STATED EXERCISE A ▸ Pull out every line in the entries below that contains the word "Collapse", matching its case exactly.

A year and a half ago, my co-founder Dev Nag and I started an internet TV network for games called PlayCafe. Our ambitious plan was to run highly interactive game shows in which everyone was a contestant. Players could watch our hosts, answer questions, win prizes, form teams, call our studio, live chat, and run their own games. It was a huge undertaking, but despite great engagement — users watched for 87 minutes per session and 40 percent returned within a week — we didn’t reach enough users. We may revive it in the future, but for now, we’ve placed the site in hibernation and returned remaining funds to our investors.
What follows is a post-mortem of what we did right and wrong and how we will improve next time. I feel too many entrepreneurs are afraid to discuss their failures, locking up important lessons. I hope you find some of this useful.

STATED EXERCISE B ▸ Rewrite the passage on the game-show network between "A year and a" and "of this useful.", inclusive, putting "our network" in place of "PlayCafe".

DATA ▸
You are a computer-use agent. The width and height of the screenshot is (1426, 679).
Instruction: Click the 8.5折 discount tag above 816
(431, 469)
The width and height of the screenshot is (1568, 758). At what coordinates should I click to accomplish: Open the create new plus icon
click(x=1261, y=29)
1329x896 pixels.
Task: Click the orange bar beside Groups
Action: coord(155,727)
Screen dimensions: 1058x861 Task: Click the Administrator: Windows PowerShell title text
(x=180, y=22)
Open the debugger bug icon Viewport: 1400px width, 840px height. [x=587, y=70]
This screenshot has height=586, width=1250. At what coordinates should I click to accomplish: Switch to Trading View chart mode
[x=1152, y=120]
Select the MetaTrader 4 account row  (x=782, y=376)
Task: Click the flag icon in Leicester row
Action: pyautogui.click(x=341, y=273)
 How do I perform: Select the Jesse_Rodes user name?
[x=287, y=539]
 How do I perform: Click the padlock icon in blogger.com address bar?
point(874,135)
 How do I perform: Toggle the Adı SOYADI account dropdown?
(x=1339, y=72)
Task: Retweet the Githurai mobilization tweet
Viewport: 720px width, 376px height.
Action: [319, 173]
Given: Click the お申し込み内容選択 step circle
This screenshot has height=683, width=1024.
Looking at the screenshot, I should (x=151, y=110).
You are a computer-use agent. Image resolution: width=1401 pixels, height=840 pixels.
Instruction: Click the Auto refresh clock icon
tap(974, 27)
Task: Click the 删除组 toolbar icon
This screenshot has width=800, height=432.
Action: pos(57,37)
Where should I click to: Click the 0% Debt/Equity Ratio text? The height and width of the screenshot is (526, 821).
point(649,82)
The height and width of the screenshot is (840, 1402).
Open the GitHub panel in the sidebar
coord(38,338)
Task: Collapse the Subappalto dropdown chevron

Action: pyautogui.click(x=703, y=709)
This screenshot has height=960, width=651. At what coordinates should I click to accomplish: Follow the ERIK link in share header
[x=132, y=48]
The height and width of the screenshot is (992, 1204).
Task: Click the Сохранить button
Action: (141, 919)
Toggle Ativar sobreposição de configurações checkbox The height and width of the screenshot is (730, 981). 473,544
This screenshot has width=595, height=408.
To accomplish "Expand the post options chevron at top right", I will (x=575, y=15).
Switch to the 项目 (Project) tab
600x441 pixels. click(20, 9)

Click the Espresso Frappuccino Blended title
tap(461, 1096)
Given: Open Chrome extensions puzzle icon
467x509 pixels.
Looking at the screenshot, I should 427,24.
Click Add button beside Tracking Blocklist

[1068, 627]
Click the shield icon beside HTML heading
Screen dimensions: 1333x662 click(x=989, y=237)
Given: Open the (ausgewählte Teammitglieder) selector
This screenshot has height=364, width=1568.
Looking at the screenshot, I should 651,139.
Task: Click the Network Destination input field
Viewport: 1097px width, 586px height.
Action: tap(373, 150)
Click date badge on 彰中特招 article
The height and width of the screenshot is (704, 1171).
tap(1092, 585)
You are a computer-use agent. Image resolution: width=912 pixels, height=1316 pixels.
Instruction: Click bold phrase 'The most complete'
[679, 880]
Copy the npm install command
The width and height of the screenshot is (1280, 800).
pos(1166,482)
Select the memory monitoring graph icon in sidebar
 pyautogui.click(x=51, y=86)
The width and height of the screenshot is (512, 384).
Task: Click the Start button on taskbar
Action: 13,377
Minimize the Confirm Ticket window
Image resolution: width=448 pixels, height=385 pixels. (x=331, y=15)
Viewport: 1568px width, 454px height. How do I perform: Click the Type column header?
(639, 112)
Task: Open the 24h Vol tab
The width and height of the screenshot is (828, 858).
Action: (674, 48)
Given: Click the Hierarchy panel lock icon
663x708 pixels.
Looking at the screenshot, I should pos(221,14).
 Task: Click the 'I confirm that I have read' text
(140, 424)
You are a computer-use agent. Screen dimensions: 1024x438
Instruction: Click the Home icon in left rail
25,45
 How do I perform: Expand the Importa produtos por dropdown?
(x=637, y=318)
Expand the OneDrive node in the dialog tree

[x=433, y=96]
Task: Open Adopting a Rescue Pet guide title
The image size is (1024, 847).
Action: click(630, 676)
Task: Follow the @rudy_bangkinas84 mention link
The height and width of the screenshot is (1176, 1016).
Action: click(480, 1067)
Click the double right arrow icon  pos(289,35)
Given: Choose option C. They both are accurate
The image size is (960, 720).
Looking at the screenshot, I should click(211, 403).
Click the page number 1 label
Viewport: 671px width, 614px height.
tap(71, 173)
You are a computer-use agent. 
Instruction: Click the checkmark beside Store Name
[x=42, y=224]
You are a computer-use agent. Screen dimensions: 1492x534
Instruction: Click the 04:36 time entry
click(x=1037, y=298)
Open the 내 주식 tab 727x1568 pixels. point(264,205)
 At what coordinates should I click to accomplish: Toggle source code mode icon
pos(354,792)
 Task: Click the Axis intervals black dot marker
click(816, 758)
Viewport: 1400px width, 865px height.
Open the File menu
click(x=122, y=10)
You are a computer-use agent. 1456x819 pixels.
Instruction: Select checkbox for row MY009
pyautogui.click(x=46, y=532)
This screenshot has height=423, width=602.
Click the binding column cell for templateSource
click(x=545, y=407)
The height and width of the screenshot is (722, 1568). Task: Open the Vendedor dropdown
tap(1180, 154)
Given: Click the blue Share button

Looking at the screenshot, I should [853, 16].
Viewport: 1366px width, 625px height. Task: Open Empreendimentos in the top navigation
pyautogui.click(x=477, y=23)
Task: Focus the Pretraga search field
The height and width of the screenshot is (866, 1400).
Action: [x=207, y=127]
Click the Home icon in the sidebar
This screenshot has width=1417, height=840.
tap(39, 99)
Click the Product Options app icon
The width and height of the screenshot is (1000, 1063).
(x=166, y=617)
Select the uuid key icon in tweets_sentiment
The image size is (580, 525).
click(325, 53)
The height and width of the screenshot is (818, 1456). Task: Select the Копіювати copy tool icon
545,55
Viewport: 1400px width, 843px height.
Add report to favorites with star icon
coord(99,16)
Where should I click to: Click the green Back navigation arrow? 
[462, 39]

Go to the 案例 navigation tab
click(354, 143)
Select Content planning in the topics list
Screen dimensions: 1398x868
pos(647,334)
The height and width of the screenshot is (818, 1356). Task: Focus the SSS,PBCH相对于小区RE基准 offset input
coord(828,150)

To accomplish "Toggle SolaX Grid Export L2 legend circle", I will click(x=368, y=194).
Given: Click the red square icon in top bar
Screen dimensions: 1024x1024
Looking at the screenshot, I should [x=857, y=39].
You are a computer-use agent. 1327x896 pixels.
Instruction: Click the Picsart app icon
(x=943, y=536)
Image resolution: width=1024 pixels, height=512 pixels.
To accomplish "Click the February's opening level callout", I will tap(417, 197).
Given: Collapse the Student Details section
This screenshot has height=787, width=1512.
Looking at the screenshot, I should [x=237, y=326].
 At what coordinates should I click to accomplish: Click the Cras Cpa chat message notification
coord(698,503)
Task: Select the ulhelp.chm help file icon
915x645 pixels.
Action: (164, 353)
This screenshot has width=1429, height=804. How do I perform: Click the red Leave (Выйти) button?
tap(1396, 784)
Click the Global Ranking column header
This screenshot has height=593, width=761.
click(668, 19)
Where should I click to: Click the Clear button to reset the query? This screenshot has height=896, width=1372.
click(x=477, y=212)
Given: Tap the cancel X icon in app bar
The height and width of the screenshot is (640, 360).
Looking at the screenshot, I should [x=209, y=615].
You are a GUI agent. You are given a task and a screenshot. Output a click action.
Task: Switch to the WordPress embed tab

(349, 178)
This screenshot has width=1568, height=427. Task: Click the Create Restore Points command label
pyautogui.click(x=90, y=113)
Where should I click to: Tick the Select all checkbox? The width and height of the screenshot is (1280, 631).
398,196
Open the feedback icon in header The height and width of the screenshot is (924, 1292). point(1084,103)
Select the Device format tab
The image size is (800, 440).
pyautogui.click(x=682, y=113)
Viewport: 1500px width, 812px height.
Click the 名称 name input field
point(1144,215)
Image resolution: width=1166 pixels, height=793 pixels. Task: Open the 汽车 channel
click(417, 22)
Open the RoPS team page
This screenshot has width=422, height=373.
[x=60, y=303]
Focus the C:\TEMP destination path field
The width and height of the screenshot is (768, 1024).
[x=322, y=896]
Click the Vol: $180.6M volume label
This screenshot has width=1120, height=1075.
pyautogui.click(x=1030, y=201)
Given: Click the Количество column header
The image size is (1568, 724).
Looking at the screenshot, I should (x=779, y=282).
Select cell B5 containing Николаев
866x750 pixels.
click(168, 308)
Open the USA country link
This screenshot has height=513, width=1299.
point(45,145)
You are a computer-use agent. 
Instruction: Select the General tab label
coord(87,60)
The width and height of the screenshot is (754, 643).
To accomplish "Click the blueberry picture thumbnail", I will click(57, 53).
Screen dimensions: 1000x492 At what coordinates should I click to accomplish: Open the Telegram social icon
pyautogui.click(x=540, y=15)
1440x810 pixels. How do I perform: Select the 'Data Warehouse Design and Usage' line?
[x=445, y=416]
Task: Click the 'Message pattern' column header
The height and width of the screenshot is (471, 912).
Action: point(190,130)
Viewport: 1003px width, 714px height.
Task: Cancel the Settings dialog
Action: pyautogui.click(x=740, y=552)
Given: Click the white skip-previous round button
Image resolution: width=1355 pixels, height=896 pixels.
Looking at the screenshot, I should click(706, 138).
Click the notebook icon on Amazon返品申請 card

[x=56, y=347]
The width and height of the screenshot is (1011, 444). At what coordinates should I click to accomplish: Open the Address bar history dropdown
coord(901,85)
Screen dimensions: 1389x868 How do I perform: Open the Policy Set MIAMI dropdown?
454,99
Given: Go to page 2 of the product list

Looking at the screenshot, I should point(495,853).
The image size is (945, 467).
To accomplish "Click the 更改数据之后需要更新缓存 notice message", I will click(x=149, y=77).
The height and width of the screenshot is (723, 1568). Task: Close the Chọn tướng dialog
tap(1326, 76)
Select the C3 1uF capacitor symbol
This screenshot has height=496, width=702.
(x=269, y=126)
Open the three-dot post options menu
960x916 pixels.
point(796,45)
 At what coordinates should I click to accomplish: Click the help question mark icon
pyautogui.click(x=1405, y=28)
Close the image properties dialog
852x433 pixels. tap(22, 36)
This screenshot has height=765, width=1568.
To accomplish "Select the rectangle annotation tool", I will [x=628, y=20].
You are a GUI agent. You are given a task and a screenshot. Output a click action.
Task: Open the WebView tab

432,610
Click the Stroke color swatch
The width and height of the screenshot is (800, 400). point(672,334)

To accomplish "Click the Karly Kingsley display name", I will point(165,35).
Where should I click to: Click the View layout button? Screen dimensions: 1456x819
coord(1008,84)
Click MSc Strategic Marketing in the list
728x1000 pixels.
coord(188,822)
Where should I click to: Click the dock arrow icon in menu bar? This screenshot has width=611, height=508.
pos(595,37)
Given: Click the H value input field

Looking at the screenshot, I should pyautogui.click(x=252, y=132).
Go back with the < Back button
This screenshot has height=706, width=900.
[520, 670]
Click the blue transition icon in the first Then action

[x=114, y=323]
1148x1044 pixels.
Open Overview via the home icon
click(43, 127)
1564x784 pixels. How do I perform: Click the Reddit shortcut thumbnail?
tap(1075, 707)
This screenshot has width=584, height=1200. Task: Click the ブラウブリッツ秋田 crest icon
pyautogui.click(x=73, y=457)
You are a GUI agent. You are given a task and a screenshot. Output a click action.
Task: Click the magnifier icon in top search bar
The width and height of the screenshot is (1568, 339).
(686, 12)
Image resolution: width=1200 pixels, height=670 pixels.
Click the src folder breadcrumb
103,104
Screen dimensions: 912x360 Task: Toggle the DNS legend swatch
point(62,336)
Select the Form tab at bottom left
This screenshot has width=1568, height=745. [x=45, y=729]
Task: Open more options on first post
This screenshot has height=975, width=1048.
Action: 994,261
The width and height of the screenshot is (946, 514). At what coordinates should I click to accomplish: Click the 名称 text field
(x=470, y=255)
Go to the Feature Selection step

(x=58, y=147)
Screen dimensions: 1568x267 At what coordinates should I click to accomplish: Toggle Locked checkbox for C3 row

RESPONSE A ▸
Task: Collapse the Subappalto dropdown chevron
Given: Collapse the Student Details section

RESPONSE B ▸
A year and a half ago, my co-founder Dev Nag and I started an internet TV network for games called our network. Our ambitious plan was to run highly interactive game shows in which everyone was a contestant. Players could watch our hosts, answer questions, win prizes, form teams, call our studio, live chat, and run their own games. It was a huge undertaking, but despite great engagement — users watched for 87 minutes per session and 40 percent returned within a week — we didn’t reach enough users. We may revive it in the future, but for now, we’ve placed the site in hibernation and returned remaining funds to our investors.
What follows is a post-mortem of what we did right and wrong and how we will improve next time. I feel too many entrepreneurs are afraid to discuss their failures, locking up important lessons. I hope you find some of this useful.